Exploring Effectiveness of Inter-Microtask Qualification Tests in Crowdsourcing
This research provides insights for crowdsourcing platform requesters on optimizing worker qualification strategies to improve annotation accuracy, particularly for tasks of varying difficulty.
This study explored the effectiveness of using a single qualification test across multiple microtask types on Amazon Mechanical Turk. It found that workers who passed a difficult qualification test achieved better annotation accuracy regardless of the actual task's difficulty, and Master-qualified workers performed better on low-difficulty tasks but not as well as qualified workers on high-difficulty tasks.
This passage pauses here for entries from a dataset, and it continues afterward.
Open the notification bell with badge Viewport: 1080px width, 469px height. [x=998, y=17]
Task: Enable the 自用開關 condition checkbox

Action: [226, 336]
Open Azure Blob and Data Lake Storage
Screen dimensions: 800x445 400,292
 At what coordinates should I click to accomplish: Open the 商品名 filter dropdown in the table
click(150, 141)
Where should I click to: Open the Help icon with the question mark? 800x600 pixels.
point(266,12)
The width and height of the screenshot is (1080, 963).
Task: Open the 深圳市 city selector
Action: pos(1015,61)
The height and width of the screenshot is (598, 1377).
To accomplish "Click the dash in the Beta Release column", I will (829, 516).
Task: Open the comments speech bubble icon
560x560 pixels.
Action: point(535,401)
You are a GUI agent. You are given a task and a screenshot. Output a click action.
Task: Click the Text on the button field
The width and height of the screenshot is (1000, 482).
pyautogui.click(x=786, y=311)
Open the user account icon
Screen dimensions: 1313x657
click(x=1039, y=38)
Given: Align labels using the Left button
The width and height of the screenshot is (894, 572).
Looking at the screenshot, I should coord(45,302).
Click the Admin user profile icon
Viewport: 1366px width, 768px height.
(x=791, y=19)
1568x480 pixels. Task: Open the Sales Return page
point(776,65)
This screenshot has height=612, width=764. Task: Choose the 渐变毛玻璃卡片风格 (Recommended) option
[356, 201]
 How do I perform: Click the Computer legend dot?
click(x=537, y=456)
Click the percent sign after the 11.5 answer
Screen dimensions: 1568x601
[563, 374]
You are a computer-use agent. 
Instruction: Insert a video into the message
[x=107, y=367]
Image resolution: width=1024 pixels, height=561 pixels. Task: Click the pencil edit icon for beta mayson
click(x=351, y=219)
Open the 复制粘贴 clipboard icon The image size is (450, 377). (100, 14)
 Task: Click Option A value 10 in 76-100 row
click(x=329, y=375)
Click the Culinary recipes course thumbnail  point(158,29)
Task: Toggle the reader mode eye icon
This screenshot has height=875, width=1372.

Qualification tests in crowdsourcing are often used to pre-filter workers by measuring their ability in executing microtasks.While creating qualification tests for each task type is considered as a common and reasonable way, this study investigates into its worker-filtering performance when the same qualification test is used across multiple types of tasks.On Amazon Mechanical Turk, we tested the annotation accuracy in six different cases where tasks consisted of two different difficulty levels, arising from the identical real-world domain: four combinatory cases in which the qualification test and the actual task were the same or different from each other, as well as two other cases where workers with Masters Qualification were asked to perform the actual task only.The experimental results demonstrated the two following findings: i) Workers that were assigned to a difficult qualification test scored better annotation accuracy regardless of the difficulty of the actual task; ii) Workers with Masters Qualification scored better annotation accuracy on the low-difficulty task, but were not as accurate as those who passed a qualification test on the high-difficulty task.